TwelveLabs is Scaling the Video Cognition System, the Foundation for Video Superintelligence
- Karan Bhatia

- 58 minutes ago
- 2 min read

TwelveLabs, a video intelligence platform and API led by Jae Lee, Aiden Lee, Dave Chung, Soyoung Lee, and Sungjun Kim, has raised $100 million, co-led by NEA and NAVER Ventures, with participation from Amazon, alongside Radical Ventures, Korea Investment Partners, Index Ventures, Quadrille Capital, and Red Bull Ventures.
The Bet.
Five years ago, a simple observation shaped the company's direction:
The world does not happen in text. It happens in motion.
Language compresses reality after the fact. It is powerful, but inherently lossy. Before words exist, there is sensory evidence: shape, motion, sound, and sequence.
While most AI systems learn from compressed representations, a different approach focused on the signal itself. The underlying belief was simple: understanding the physical world requires a native representation of video.
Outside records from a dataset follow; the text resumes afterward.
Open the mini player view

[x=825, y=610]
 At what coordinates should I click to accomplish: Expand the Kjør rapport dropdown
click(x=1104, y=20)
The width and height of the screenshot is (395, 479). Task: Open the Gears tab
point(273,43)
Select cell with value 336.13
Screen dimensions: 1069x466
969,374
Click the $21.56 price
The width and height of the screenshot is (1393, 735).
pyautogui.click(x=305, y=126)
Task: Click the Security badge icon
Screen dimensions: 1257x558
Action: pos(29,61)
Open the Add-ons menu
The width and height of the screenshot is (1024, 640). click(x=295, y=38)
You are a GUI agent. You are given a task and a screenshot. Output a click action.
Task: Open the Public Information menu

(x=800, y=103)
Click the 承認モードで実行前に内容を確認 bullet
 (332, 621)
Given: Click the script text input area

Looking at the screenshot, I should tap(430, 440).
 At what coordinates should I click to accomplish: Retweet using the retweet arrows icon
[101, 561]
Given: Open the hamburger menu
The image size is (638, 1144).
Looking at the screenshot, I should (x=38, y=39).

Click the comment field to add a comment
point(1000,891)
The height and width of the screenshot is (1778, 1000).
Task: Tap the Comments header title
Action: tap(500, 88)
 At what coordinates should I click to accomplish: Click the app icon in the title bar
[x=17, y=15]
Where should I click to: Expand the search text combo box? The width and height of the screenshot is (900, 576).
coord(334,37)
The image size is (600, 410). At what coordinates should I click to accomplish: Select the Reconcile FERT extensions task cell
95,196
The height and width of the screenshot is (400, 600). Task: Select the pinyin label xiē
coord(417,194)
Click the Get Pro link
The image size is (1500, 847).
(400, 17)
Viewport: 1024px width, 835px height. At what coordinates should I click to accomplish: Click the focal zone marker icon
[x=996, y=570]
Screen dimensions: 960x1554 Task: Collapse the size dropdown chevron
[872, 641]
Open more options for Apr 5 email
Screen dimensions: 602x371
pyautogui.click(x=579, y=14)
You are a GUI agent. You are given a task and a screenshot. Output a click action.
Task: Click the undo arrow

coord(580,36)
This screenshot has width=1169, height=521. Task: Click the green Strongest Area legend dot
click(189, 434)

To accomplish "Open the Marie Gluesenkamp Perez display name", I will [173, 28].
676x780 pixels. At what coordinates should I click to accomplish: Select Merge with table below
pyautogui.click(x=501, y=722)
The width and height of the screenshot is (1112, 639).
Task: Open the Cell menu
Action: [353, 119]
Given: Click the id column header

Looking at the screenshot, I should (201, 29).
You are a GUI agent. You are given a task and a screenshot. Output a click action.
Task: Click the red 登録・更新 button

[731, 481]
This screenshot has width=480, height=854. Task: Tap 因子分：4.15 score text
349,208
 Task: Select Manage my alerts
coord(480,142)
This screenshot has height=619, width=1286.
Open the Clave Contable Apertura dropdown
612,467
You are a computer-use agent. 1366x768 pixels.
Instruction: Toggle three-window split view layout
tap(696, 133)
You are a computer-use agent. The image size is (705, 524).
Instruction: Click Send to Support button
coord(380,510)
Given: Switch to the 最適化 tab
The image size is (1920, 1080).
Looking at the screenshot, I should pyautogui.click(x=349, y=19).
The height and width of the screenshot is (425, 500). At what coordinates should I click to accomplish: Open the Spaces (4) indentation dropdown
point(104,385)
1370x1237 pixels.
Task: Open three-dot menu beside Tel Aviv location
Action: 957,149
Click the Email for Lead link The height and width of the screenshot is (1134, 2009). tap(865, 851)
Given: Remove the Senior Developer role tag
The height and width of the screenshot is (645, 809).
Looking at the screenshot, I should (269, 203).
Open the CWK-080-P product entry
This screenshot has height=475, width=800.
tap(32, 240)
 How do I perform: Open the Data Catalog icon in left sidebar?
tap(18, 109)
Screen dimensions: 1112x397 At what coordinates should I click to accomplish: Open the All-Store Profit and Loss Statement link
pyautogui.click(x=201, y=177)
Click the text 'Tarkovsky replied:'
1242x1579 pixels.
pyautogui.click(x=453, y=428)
Not captions or sampled frames, but a system that can perceive, index, retrieve, and reason over reality as it unfolds.
That conviction has defined TwelveLabs from the very beginning.
What Was Built?
The platform was built around three technical principles: perception, memory, and reasoning.
Perception enables raw video to be transformed into meaning without reducing it to text too early. Marengo unifies visual, audio, speech, and on-screen text into a searchable representation, while Pegasus generates grounded descriptions, answers, and summaries.
Memory ensures every video is understood once, converted into a durable representation, and indexed to the exact moment it occurs. The archive becomes machine-readable memory rather than passive storage.
Reasoning makes it possible to connect evidence across thousands of videos, identify patterns over time, compare events, and answer complex questions grounded in source footage.
Together, perception, memory, and reasoning form a Video Cognition System, an architecture that makes video computational.
Why Now?
The last decade of AI made text programmable. Language models transformed words into semantic data, enabling agents to reason over documents, conversations, and code.
Video has yet to undergo the same transformation.
Today, vast amounts of video remain trapped in archives, cameras, broadcasts, factories, hospitals, and satellites, rich with visual and contextual information, yet accessible primarily through filenames, transcripts, or human memory.
The next frontier is making every second of video addressable, searchable, and usable by AI agents.
That is the path from video understanding to Video Superintelligence.